- Problem description -
Please output the full listing, character for character.

==== Supplied material ====

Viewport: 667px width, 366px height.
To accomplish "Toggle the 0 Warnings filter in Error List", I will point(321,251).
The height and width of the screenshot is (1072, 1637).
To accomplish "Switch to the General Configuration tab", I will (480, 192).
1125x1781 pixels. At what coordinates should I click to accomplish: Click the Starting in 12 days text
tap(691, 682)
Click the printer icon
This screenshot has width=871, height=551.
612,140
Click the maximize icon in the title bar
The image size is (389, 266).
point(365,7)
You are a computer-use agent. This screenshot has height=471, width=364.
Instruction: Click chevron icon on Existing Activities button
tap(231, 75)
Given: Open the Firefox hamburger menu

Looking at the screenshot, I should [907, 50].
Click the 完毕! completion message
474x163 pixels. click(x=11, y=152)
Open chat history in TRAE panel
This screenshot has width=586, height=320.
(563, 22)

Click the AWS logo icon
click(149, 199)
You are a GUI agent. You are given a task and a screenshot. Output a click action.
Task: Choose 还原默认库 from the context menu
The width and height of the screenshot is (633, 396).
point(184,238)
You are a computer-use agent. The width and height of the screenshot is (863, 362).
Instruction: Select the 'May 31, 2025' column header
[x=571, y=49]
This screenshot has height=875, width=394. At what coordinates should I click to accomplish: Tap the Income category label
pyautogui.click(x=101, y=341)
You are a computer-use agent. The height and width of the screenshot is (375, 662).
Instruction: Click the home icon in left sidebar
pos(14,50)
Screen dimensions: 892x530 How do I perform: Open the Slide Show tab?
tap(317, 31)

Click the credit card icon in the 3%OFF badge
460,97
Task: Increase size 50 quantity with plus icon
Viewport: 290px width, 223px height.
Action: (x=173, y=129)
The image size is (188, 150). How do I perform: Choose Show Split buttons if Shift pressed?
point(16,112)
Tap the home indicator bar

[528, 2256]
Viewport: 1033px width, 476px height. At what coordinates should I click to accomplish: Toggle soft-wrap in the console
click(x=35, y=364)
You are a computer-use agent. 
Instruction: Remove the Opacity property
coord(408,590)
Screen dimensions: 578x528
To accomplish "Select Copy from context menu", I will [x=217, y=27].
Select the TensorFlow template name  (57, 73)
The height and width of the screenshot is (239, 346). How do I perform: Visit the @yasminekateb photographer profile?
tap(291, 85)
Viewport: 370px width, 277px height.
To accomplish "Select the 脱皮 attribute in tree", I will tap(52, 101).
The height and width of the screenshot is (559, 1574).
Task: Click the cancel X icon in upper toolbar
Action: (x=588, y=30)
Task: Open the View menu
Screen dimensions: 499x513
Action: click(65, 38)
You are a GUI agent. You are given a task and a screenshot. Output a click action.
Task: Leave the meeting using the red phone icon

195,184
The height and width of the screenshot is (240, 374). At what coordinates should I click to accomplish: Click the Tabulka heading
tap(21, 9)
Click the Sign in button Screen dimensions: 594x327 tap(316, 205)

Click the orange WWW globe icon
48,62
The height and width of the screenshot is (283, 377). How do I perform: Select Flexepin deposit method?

====

- Task result -
Viewport: 667px width, 366px height.
To accomplish "Toggle the 0 Warnings filter in Error List", I will point(321,251).
The height and width of the screenshot is (1072, 1637).
To accomplish "Switch to the General Configuration tab", I will (480, 192).
1125x1781 pixels. At what coordinates should I click to accomplish: Click the Starting in 12 days text
tap(691, 682)
Click the printer icon
This screenshot has width=871, height=551.
612,140
Click the maximize icon in the title bar
The image size is (389, 266).
point(365,7)
You are a computer-use agent. This screenshot has height=471, width=364.
Instruction: Click chevron icon on Existing Activities button
tap(231, 75)
Given: Open the Firefox hamburger menu

Looking at the screenshot, I should [907, 50].
Click the 完毕! completion message
474x163 pixels. click(x=11, y=152)
Open chat history in TRAE panel
This screenshot has width=586, height=320.
(563, 22)

Click the AWS logo icon
click(149, 199)
You are a GUI agent. You are given a task and a screenshot. Output a click action.
Task: Choose 还原默认库 from the context menu
The width and height of the screenshot is (633, 396).
point(184,238)
You are a computer-use agent. The width and height of the screenshot is (863, 362).
Instruction: Select the 'May 31, 2025' column header
[x=571, y=49]
This screenshot has height=875, width=394. At what coordinates should I click to accomplish: Tap the Income category label
pyautogui.click(x=101, y=341)
You are a computer-use agent. The height and width of the screenshot is (375, 662).
Instruction: Click the home icon in left sidebar
pos(14,50)
Screen dimensions: 892x530 How do I perform: Open the Slide Show tab?
tap(317, 31)

Click the credit card icon in the 3%OFF badge
460,97
Task: Increase size 50 quantity with plus icon
Viewport: 290px width, 223px height.
Action: (x=173, y=129)
The image size is (188, 150). How do I perform: Choose Show Split buttons if Shift pressed?
point(16,112)
Tap the home indicator bar

[528, 2256]
Viewport: 1033px width, 476px height. At what coordinates should I click to accomplish: Toggle soft-wrap in the console
click(x=35, y=364)
You are a computer-use agent. 
Instruction: Remove the Opacity property
coord(408,590)
Screen dimensions: 578x528
To accomplish "Select Copy from context menu", I will [x=217, y=27].
Select the TensorFlow template name  (57, 73)
The height and width of the screenshot is (239, 346). How do I perform: Visit the @yasminekateb photographer profile?
tap(291, 85)
Viewport: 370px width, 277px height.
To accomplish "Select the 脱皮 attribute in tree", I will tap(52, 101).
The height and width of the screenshot is (559, 1574).
Task: Click the cancel X icon in upper toolbar
Action: (x=588, y=30)
Task: Open the View menu
Screen dimensions: 499x513
Action: click(65, 38)
You are a GUI agent. You are given a task and a screenshot. Output a click action.
Task: Leave the meeting using the red phone icon

195,184
The height and width of the screenshot is (240, 374). At what coordinates should I click to accomplish: Click the Tabulka heading
tap(21, 9)
Click the Sign in button Screen dimensions: 594x327 tap(316, 205)

Click the orange WWW globe icon
48,62
The height and width of the screenshot is (283, 377). How do I perform: Select Flexepin deposit method?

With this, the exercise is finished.